◆ **Set exercise**: Copy the lines below verbatim, leaving every word, number, and blank line unchanged.

##### Material supplied #####

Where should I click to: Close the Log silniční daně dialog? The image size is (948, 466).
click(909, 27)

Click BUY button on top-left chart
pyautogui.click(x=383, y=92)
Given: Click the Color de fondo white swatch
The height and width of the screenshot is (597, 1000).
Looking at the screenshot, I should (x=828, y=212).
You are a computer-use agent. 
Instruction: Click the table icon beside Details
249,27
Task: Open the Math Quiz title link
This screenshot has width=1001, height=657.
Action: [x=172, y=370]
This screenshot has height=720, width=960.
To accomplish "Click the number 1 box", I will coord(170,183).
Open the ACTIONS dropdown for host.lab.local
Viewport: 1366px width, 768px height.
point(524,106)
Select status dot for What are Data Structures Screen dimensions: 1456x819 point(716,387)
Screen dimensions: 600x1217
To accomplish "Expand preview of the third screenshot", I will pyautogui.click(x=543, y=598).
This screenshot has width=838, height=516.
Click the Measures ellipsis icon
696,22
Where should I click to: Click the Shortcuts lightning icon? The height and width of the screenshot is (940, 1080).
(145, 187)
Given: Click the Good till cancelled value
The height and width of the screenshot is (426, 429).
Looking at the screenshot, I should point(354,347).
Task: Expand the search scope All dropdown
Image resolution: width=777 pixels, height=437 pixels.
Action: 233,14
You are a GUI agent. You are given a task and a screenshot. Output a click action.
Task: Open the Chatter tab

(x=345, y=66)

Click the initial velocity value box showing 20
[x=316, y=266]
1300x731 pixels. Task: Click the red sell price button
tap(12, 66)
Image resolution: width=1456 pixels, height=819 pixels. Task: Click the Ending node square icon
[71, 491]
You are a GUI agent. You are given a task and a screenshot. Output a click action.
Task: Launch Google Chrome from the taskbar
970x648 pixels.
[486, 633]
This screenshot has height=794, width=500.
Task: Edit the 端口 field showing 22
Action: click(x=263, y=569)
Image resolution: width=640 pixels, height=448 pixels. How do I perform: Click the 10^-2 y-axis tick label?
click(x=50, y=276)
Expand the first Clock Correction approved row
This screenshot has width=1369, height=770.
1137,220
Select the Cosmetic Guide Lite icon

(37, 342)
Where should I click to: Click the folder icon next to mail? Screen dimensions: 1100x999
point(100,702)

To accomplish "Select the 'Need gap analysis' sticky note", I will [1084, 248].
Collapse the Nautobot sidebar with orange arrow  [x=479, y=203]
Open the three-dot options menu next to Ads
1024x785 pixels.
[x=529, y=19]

#####

◆ **Reply to the exercise**:
Where should I click to: Close the Log silniční daně dialog? The image size is (948, 466).
click(909, 27)

Click BUY button on top-left chart
pyautogui.click(x=383, y=92)
Given: Click the Color de fondo white swatch
The height and width of the screenshot is (597, 1000).
Looking at the screenshot, I should (x=828, y=212).
You are a computer-use agent. 
Instruction: Click the table icon beside Details
249,27
Task: Open the Math Quiz title link
This screenshot has width=1001, height=657.
Action: [x=172, y=370]
This screenshot has height=720, width=960.
To accomplish "Click the number 1 box", I will coord(170,183).
Open the ACTIONS dropdown for host.lab.local
Viewport: 1366px width, 768px height.
point(524,106)
Select status dot for What are Data Structures Screen dimensions: 1456x819 point(716,387)
Screen dimensions: 600x1217
To accomplish "Expand preview of the third screenshot", I will pyautogui.click(x=543, y=598).
This screenshot has width=838, height=516.
Click the Measures ellipsis icon
696,22
Where should I click to: Click the Shortcuts lightning icon? The height and width of the screenshot is (940, 1080).
(145, 187)
Given: Click the Good till cancelled value
The height and width of the screenshot is (426, 429).
Looking at the screenshot, I should point(354,347).
Task: Expand the search scope All dropdown
Image resolution: width=777 pixels, height=437 pixels.
Action: 233,14
You are a GUI agent. You are given a task and a screenshot. Output a click action.
Task: Open the Chatter tab

(x=345, y=66)

Click the initial velocity value box showing 20
[x=316, y=266]
1300x731 pixels. Task: Click the red sell price button
tap(12, 66)
Image resolution: width=1456 pixels, height=819 pixels. Task: Click the Ending node square icon
[71, 491]
You are a GUI agent. You are given a task and a screenshot. Output a click action.
Task: Launch Google Chrome from the taskbar
970x648 pixels.
[486, 633]
This screenshot has height=794, width=500.
Task: Edit the 端口 field showing 22
Action: click(x=263, y=569)
Image resolution: width=640 pixels, height=448 pixels. How do I perform: Click the 10^-2 y-axis tick label?
click(x=50, y=276)
Expand the first Clock Correction approved row
This screenshot has width=1369, height=770.
1137,220
Select the Cosmetic Guide Lite icon

(37, 342)
Where should I click to: Click the folder icon next to mail? Screen dimensions: 1100x999
point(100,702)

To accomplish "Select the 'Need gap analysis' sticky note", I will [1084, 248].
Collapse the Nautobot sidebar with orange arrow  [x=479, y=203]
Open the three-dot options menu next to Ads
1024x785 pixels.
[x=529, y=19]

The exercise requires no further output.